▶ **DATA ROWS**:

####

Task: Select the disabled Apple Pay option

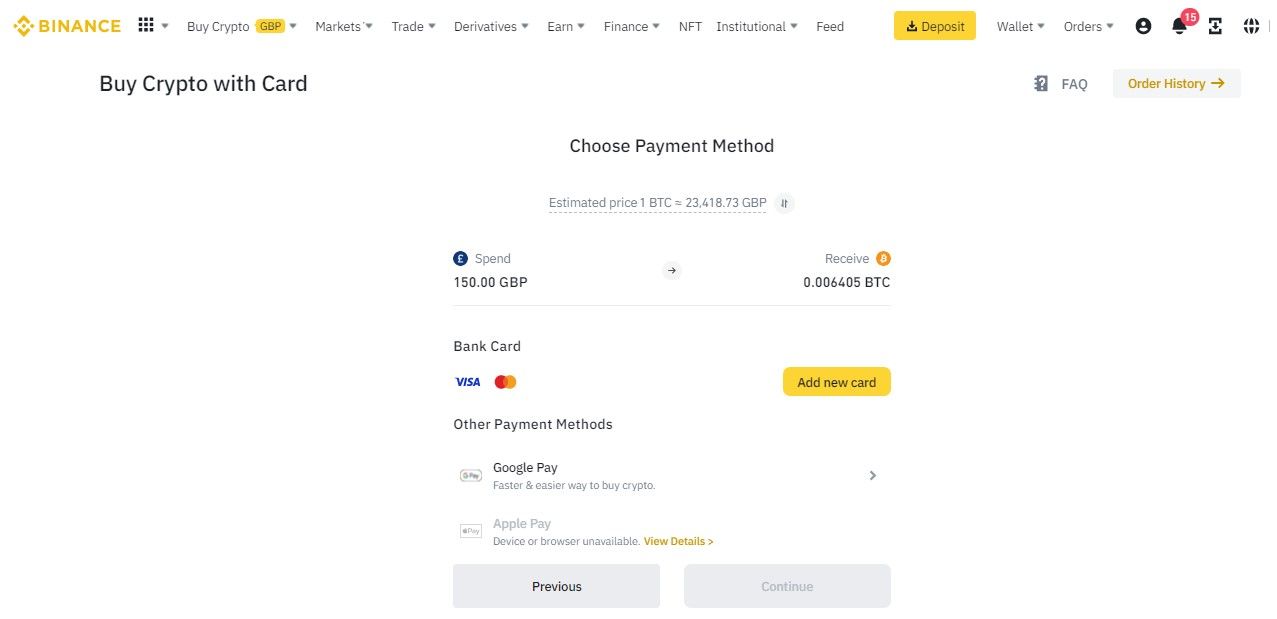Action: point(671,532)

####

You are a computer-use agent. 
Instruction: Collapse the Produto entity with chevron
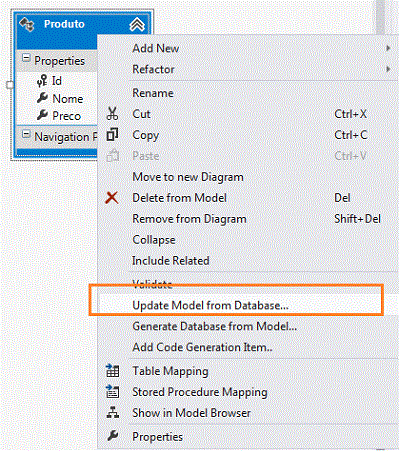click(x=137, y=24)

####

▶ **WHAT THIS TASK INVOLVES**: Rewrite the material from the line containing "You are a computer-use agent." through the line containing "click(x=137, y=24)", both included, as a two-column CSV with the headers request and answer. Give one row per request, with its text and its answer each in a single quoted field and line breaks replaced by spaces, and leave the pictures out.

▶ **FULL RESPONSE**:
request,answer
"You are a computer-use agent. Instruction: Collapse the Produto entity with chevron","click(x=137, y=24)"